Goal 1 — Output everything from "4- Mental health: By" down to "seeking a spouse." in the passage on marriage in Islam, word for word.

Passage shown —
==============================

Two words to any woman that is offered only a ring from a brother, defending his action with the above hadith “Peep game”
Sex as a marital objective
In another hadith narrated by al-Bukhari, the Messenger of God says:
O young men, He from amongst who has “al-Ba’ah” (الباءة) then let him marry; it is closer to chastity, protects from illicit looks; those who can’t then let them fast as it will shield him.
The word “al-Ba’ah” (الباءة) linguistically means libido or sexual ability. While sex is important in a marriage, it is not all that marriage is about. In fact, due to the context of this hadith, scholars have said that what is mean by “al-Ba’ah” is not sexual prowess at all, but instead financial and physical ability to take care of a wife. If this wasn’t the case, then there would be on need for the Messenger of God to advise young men to fast, as most if not all young men that want to get married have the urging ability to have intercourse. Therefore what is meant here is the ability to financially support a wife, in addition to the ability to please her sexually.
The Messenger is mentioned as having said in one hadith:
“Marry a loving, fertile spouse; for I will take joy in your numbers on the Day of Judgment.”
This is another instance that mental health is mentioned as an objective. Another objective here is that of lineage and procreation; fertility being a sign of the ability to satisfy sexually, and as mentioned previously this is applicable to men and women. One consideration then should be whether or not the person being considered plays sports, is active, and in good health. Not that that is a necessity, but bad health is a defect which can cause the marriage to be annulled if not announced prior to the marriage. More on defects and the effect they have on the marriage contract will be spoken on later.
“Men are the maintainers of women…” is the meaning of the verse (4:34). All of this then sets the standard that men are to be the primary bread-earners for the Muslim family. Not to say that women are not permitted to work and earn their own wealth, but that men bear the responsibility of taking care of the family, even if his wife is rich. Woman considering prospective suitors should be well aware and take this into consideration, and any Wali should specifically ask about the yearly and monthly earnings of any man proposing, so that charm, good looks, or even worse superficial aspects of “Din” don’t blind a sister from looking into the future and seeing whether or not this possible future husband will be able to provide or even be around to do so.
From the above, we can see that a Wali must take into consideration those things that will guarantee that a woman’s marriage will help fulfill and protect the main objectives of Islam:
1- Din: By finding a religious and openly adherent man to propose
2- Life: by finding an agreeable non-abusive spouse
3- Wealth: by finding a financially stable and responsible spouse. Education is included in this.
4- Mental health: By finding an emotionally agreeable person, who’s religious, financial, and emotional stability will provide an amicable marital environment for the woman seeking a spouse.
5- Lineage and procreation: through finding a person of good social standing, who is loving, and able to fulfill the sexual needs of the woman in question.

==============================

Goal 2 — Return everything from the line containing "What do you" down to the line containing "center [861, 642]." in the rows below, both lines included and unchanged.

Available records —
==============================

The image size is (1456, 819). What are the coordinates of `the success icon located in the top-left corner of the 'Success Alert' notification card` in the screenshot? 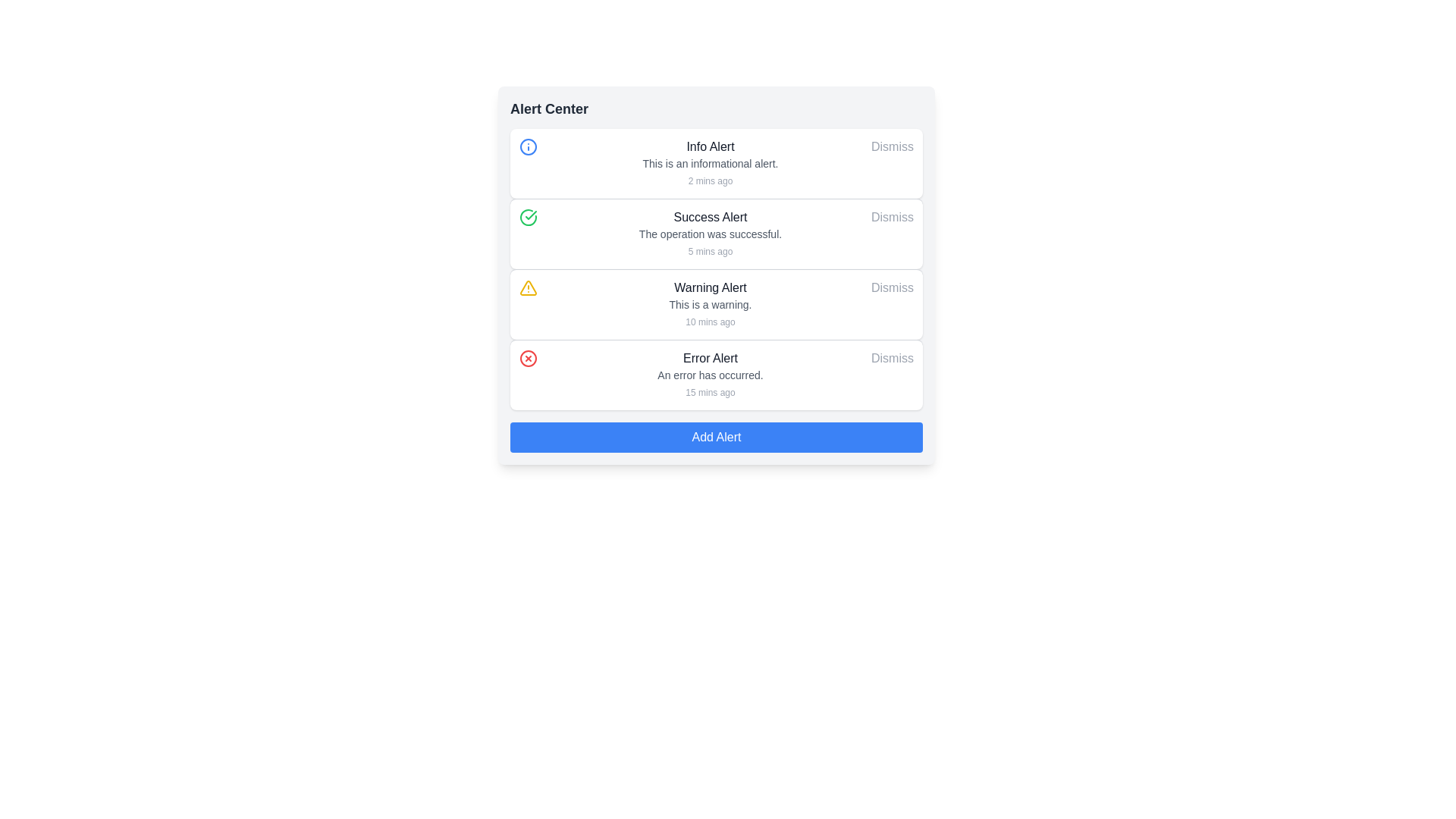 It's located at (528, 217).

==============================

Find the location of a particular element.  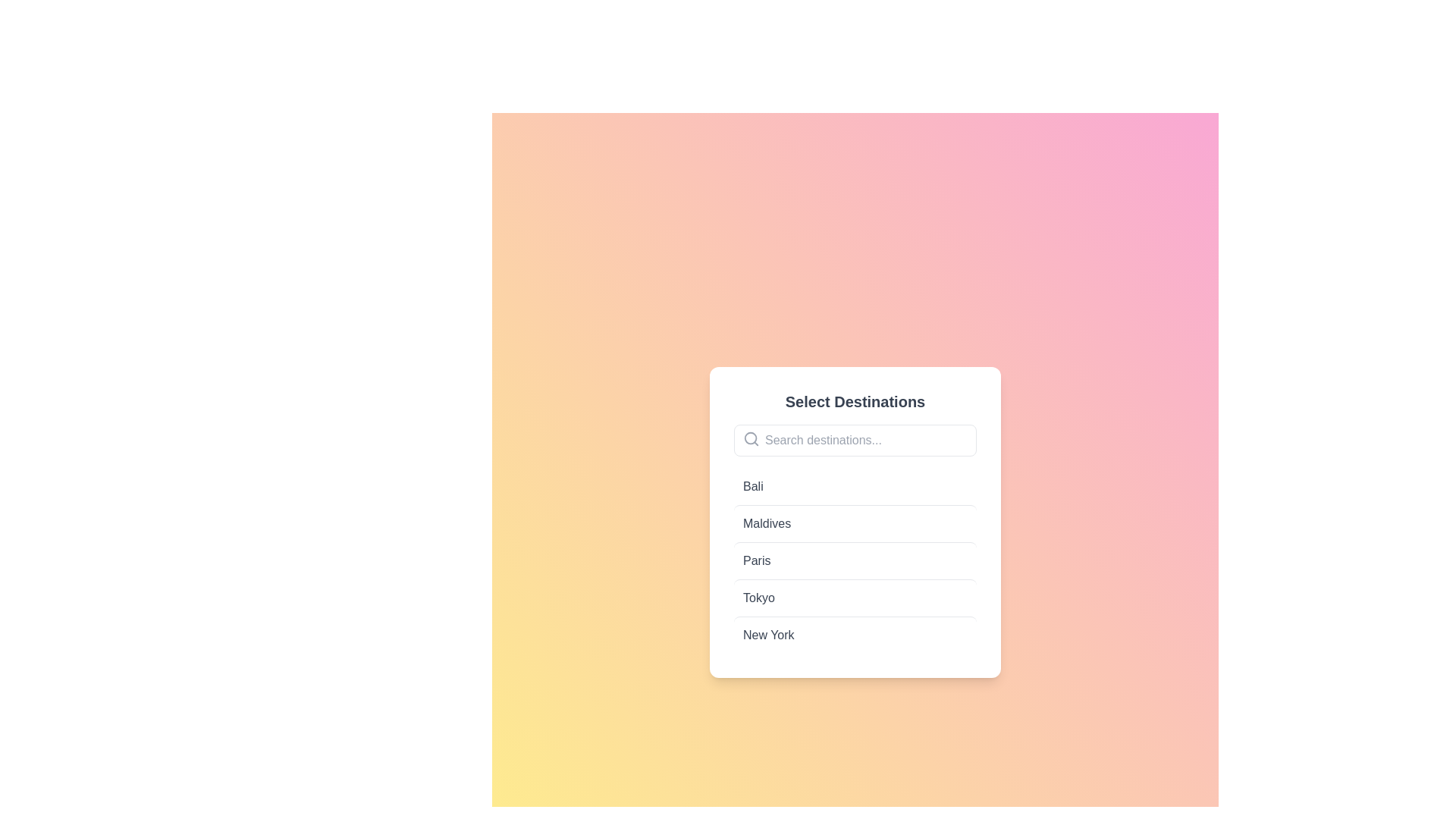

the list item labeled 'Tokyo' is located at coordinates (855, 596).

==============================

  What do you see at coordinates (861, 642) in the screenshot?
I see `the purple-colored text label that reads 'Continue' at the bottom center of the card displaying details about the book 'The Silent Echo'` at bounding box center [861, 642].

==============================

Response 1 —
4- Mental health: By finding an emotionally agreeable person, who’s religious, financial, and emotional stability will provide an amicable marital environment for the woman seeking a spouse.

Response 2 —
  What do you see at coordinates (861, 642) in the screenshot?
I see `the purple-colored text label that reads 'Continue' at the bottom center of the card displaying details about the book 'The Silent Echo'` at bounding box center [861, 642].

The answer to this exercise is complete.